__Task directions__.
Rename every "Accepter" in the lines below to "Godkend", keeping everything else unchanged. Omit the pictures from your answer.

__Screenshot and document pointing data__.
# # # # #
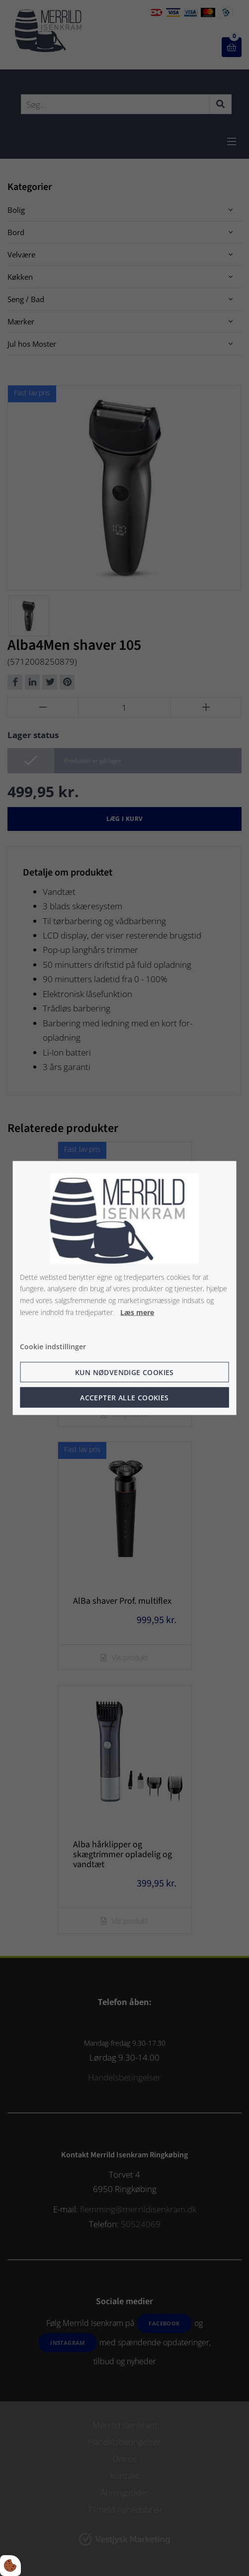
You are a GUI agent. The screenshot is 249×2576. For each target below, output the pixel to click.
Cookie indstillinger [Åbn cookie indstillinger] (53, 1346)
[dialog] (124, 1288)
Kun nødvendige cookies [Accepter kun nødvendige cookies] (124, 1372)
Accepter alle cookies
# # # # #
__Response to the task__.
You are a GUI agent. The screenshot is 249×2576. For each target below, output the pixel to click.
Cookie indstillinger [Åbn cookie indstillinger] (53, 1346)
[dialog] (124, 1288)
Kun nødvendige cookies [Godkend kun nødvendige cookies] (124, 1372)
Godkend alle cookies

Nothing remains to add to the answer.